*REQUIRED ACTION*.
Within the records below, find the line containing "Collapse the stage1". Reproduce it and each line after it exactly, and nothing else.
***** RECORD EXTRACTS *****
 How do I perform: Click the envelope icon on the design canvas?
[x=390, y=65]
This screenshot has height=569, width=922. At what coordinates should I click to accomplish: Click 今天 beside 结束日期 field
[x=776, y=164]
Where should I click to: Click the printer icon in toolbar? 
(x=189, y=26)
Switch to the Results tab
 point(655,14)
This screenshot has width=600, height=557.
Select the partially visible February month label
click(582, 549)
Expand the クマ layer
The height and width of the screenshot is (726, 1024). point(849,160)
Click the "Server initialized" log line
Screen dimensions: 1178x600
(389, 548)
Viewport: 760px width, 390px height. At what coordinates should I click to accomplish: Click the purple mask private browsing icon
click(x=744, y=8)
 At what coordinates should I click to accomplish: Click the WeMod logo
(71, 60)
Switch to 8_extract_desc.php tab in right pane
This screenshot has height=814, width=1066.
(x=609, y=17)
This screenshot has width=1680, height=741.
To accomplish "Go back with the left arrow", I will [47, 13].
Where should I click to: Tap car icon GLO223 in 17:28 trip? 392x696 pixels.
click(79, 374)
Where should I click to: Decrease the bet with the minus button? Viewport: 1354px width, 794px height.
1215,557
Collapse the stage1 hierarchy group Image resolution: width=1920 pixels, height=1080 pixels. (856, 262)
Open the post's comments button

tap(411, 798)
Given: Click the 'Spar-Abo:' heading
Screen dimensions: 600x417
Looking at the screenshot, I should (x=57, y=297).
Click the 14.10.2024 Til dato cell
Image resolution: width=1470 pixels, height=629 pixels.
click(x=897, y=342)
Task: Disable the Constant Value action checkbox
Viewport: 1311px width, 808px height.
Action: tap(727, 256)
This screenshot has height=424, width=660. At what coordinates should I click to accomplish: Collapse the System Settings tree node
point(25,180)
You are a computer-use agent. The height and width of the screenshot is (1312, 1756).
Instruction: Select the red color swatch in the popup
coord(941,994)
*****
*TASK SOLUTION*.
Collapse the stage1 hierarchy group Image resolution: width=1920 pixels, height=1080 pixels. (856, 262)
Open the post's comments button

tap(411, 798)
Given: Click the 'Spar-Abo:' heading
Screen dimensions: 600x417
Looking at the screenshot, I should (x=57, y=297).
Click the 14.10.2024 Til dato cell
Image resolution: width=1470 pixels, height=629 pixels.
click(x=897, y=342)
Task: Disable the Constant Value action checkbox
Viewport: 1311px width, 808px height.
Action: tap(727, 256)
This screenshot has height=424, width=660. At what coordinates should I click to accomplish: Collapse the System Settings tree node
point(25,180)
You are a computer-use agent. The height and width of the screenshot is (1312, 1756).
Instruction: Select the red color swatch in the popup
coord(941,994)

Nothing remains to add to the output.